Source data
>>>>>
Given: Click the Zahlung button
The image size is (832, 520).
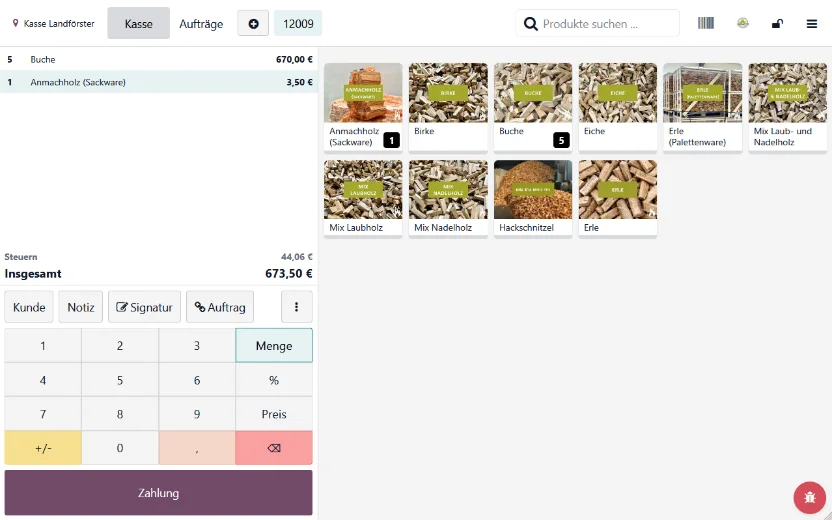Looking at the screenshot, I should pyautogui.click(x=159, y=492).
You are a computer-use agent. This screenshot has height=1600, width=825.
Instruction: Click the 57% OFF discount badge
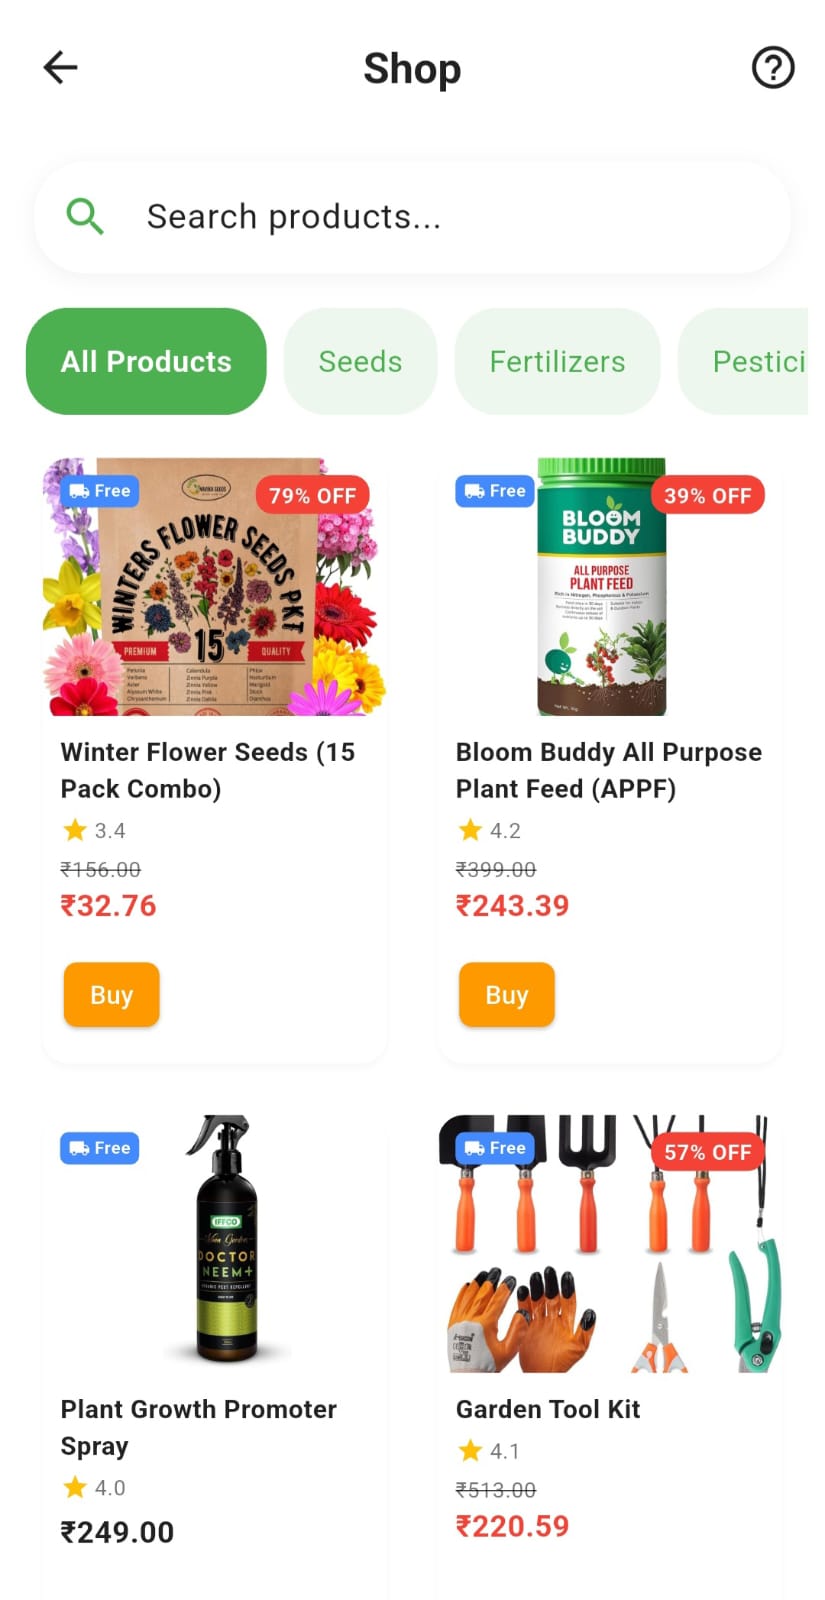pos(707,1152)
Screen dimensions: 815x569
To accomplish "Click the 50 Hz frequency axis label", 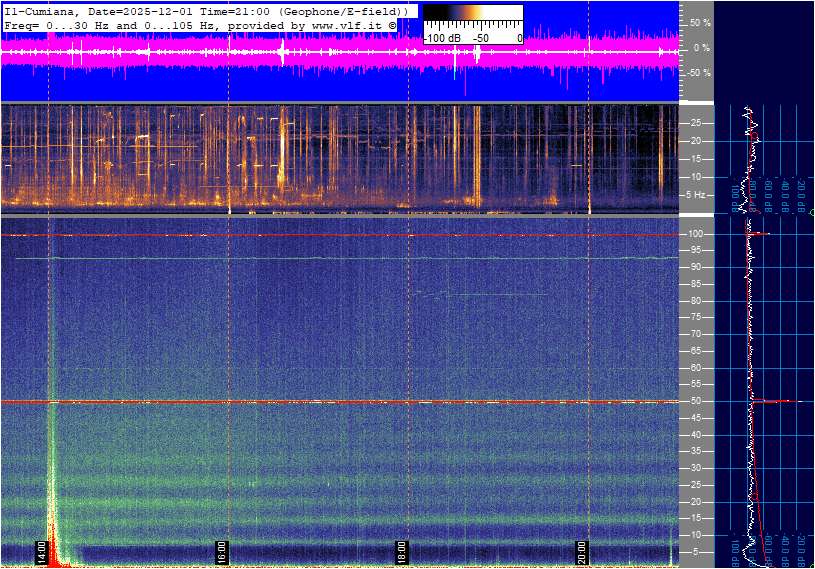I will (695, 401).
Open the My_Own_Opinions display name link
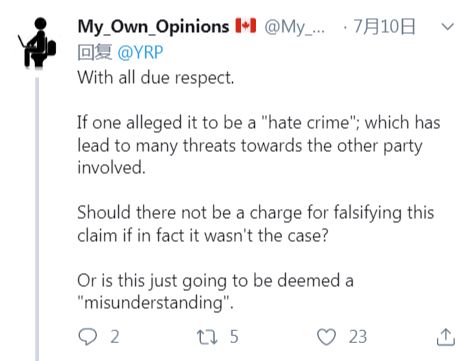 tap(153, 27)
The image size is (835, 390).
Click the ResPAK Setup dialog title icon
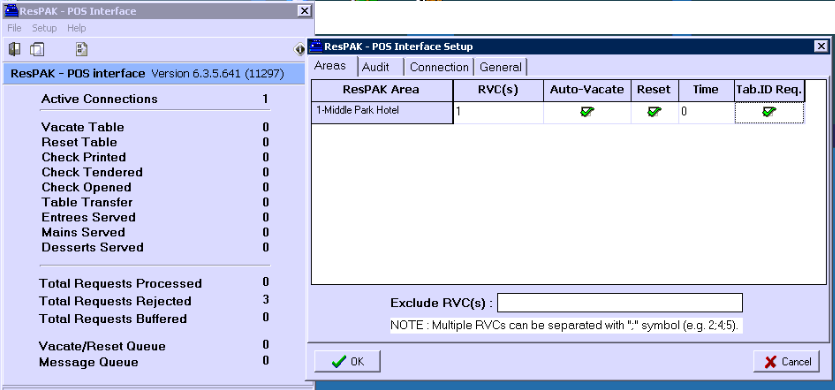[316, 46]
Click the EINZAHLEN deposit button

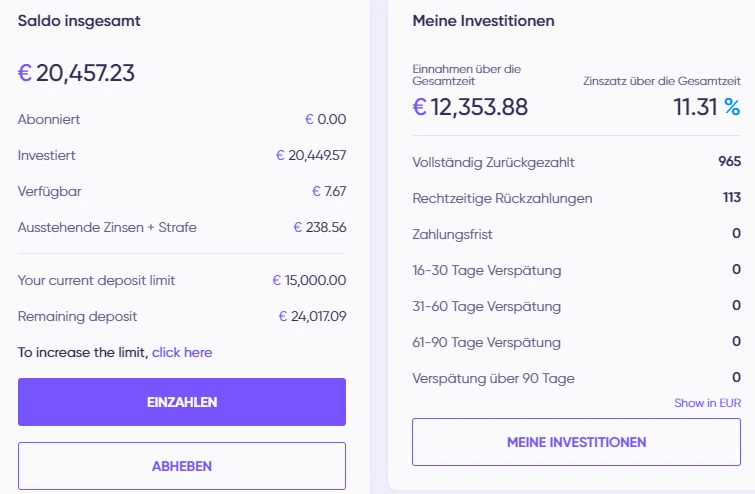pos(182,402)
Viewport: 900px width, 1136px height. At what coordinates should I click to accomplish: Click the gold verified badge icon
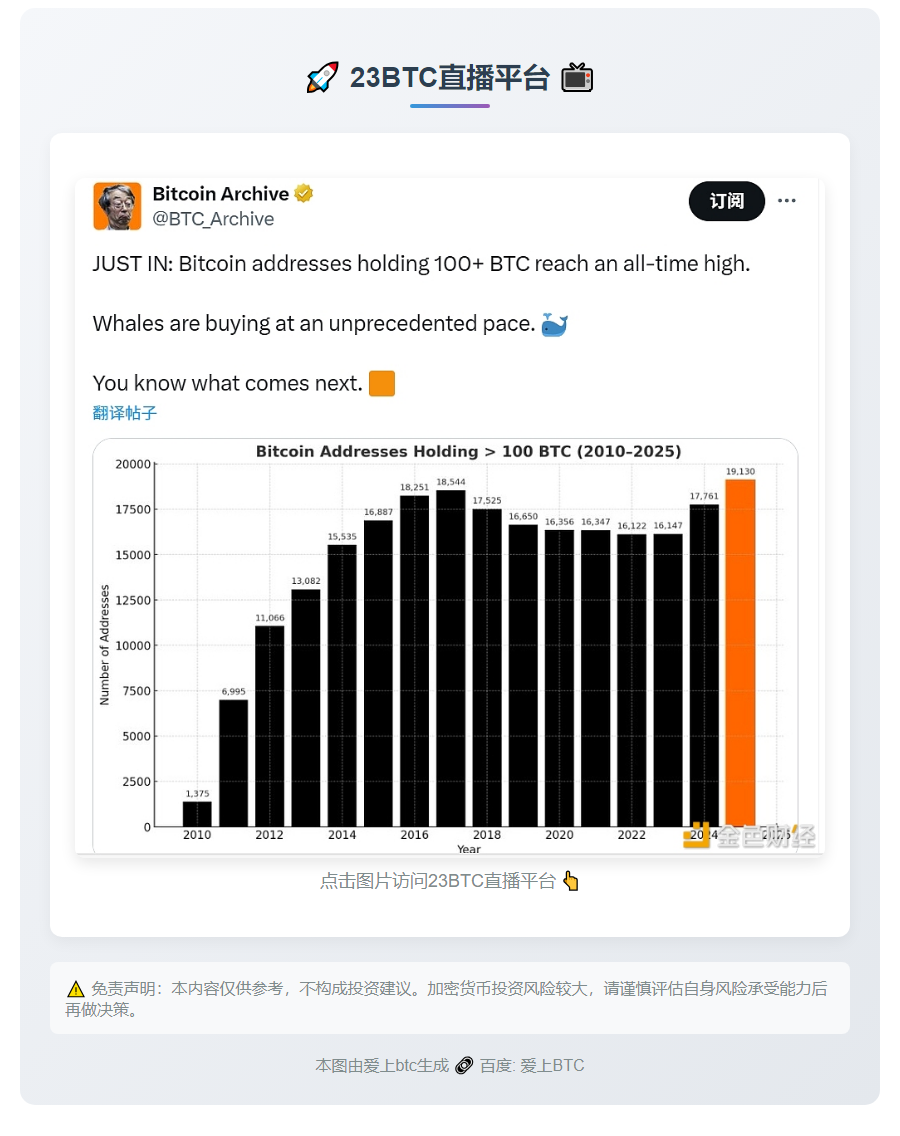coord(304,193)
<<<<<
*Your objective*
Set the pictures aside and restate word for word only the lines from the line containing "Open the My_Own_Opinions display name link" through the end of the entries above, both included.

*Answer to this task*
Open the My_Own_Opinions display name link
 tap(153, 27)
The image size is (835, 390).
Click the ResPAK Setup dialog title icon
[316, 46]
Click the EINZAHLEN deposit button

pos(182,402)
Viewport: 900px width, 1136px height. At what coordinates should I click to accomplish: Click the gold verified badge icon
coord(304,193)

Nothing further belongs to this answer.